_Text for analysis_:
====================

IMG: Tennis media goes the way of Time-Warner

The problem is that IMG now owns this venerable tennis magazine and also represents the two biggest celebrities in tennis: Maria Sharapova and Roger Federer.

I read the New York Times sports section (paper version) each morning. I don’t read my hometown LA Times sports section or the USA Today sports section and I seldom go onto ESPN.com. It’s pretty silly considering the New York Times print version is often a day late with sports news. When Ohio State played Florida in the BCS championship game last week, the paper at my doorstep the following morning had the opening kickoff touchdown run by Ted Ginn and that’s it, no final score and no review of the game. Evening games finish long after the Times runs its presses for the hard copy version of its publication. Yes I know I could read it online, but then I’d get milk and eggs all over my keyboard.

Why do I put up with this inconvenience? Here’s one reason: yesterday’s excellent, in depth article about Teddy Forstmann, the owner of the huge meda/sport corporation IMG. The tennis media world has been in an uproar since IMG bought Tennis Week, the well-respected tennis publication started by Gene Scott 32 years ago. Scott, a key figure in tennis as a publisher, author and tennis advocate, died of heart disease in April. The problem is that IMG now owns this venerable tennis magazine and also represents the two biggest celebrities in tennis: Maria Sharapova and Roger Federer.

The next time Maria Sharapova pulls out of Montreal citing exhaustion as she did last year, will Tennis Week write an in depth article noting that pullouts by top ten WTA players doubled over the previous year and fault Sharapova for putting herself before the game, or will it look more like this Maria fan blog and complain that she was “punished for the exhaustion that led to her withdrawal?”

Not that IMG doesn’t put itself before tennis, it does. Look at this quote from Forstmann in the Times article: “This is not a golf or tennis or media business. We work for the greater glory of IMG.” Let’s look at this quote for a minute. If ever there was a statement that the bottom line means more than the content responsible for that bottom line, I never read it.

Mark McCormack created IMG. He was an innovator in sports media management and he loved the sports he represented but he was a poor businessman. The Times article reports that the company was $200 million in debt when McCormack died in 2003. Forstmann isn’t a creator or an innovator; he buys companies that other people created, makes them profitable, then sells them.

It’s kind of like flipping houses. I just purchased a house that was built 45 years ago. The original builder sold the house to a woman who spent the last year fixing it up so she could sell it for a profit. Since I moved in two weeks ago the garbage disposal has broken, the kitchen drain has clogged twice, milk goes bad in the refrigerator and the telephone jack in the new addition doesn’t work.

====================

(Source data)
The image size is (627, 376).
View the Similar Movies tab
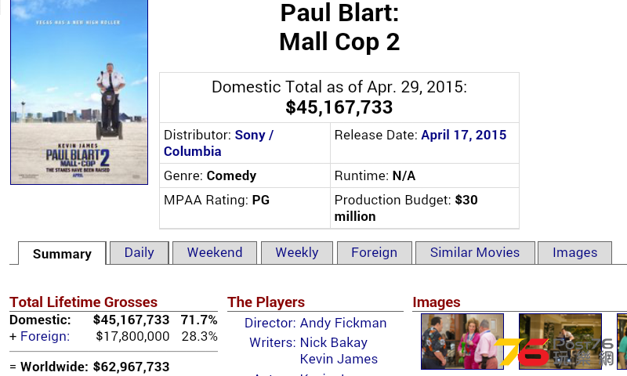coord(475,252)
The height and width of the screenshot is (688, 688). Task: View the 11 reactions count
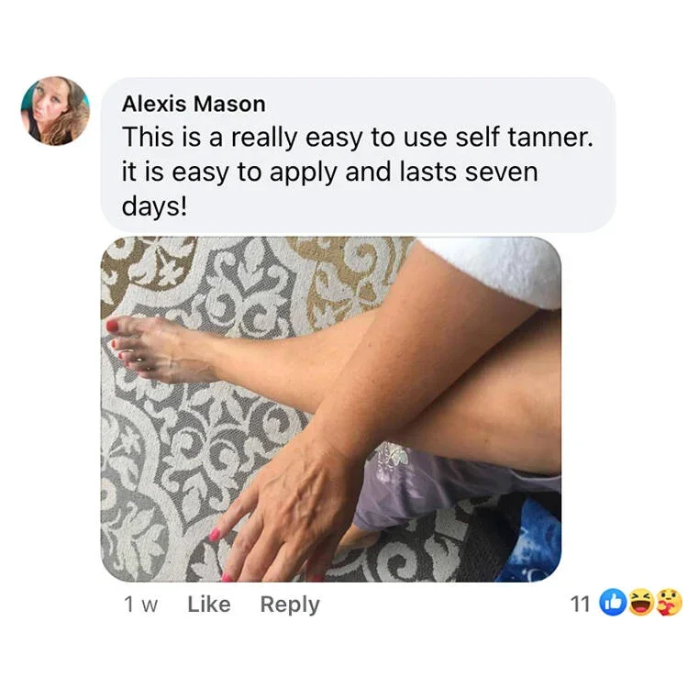pos(580,605)
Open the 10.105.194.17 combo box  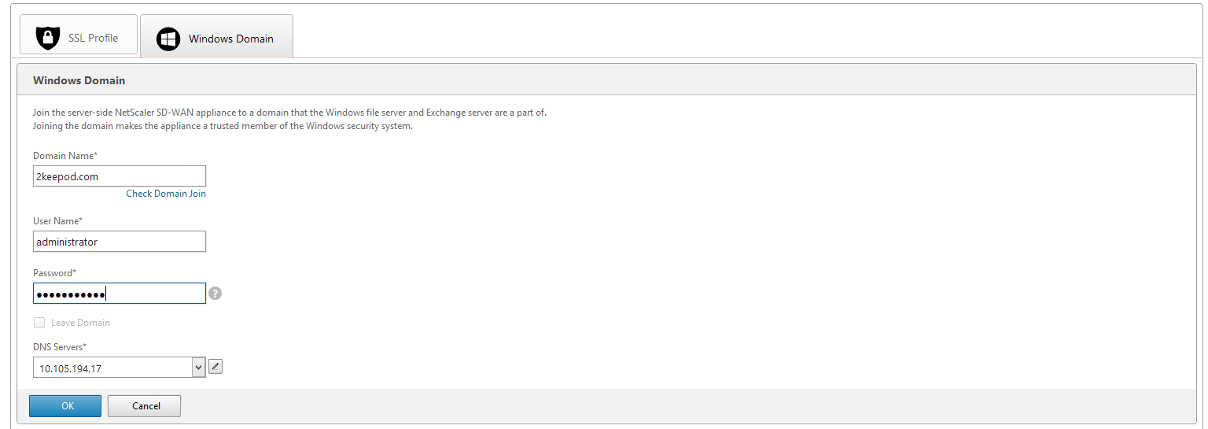[x=120, y=368]
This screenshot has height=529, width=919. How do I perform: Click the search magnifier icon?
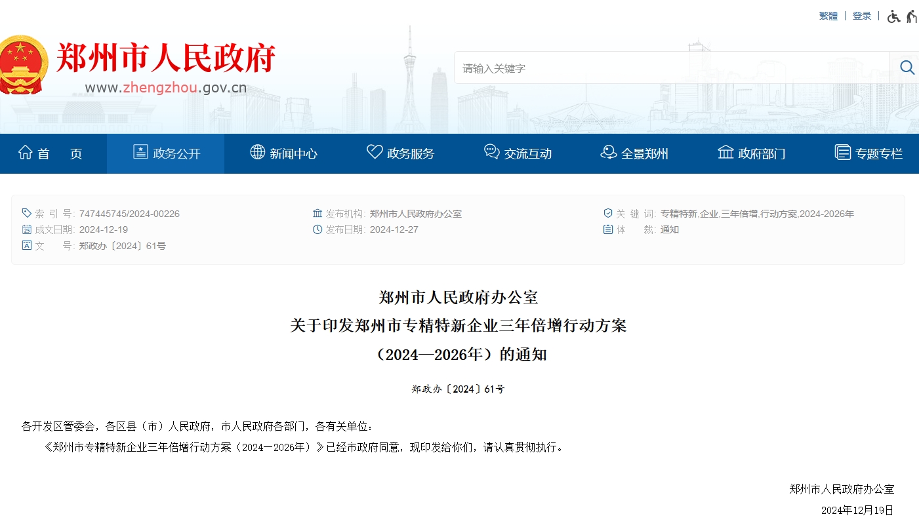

====================

_Required action 1_:
In the piece on IMG and Tennis Week, what makes it a problem that IMG now owns the magazine?
_Required action 2_:
From the piece on IMG and Tennis Week, print the passage that begins at the words "Mark McCormack created" and stops after "then sells them.".

_Final answer 1_:
IMG owns Tennis Week and also represents the two biggest celebrities in tennis, Maria Sharapova and Roger Federer.

_Final answer 2_:
Mark McCormack created IMG. He was an innovator in sports media management and he loved the sports he represented but he was a poor businessman. The Times article reports that the company was $200 million in debt when McCormack died in 2003. Forstmann isn’t a creator or an innovator; he buys companies that other people created, makes them profitable, then sells them.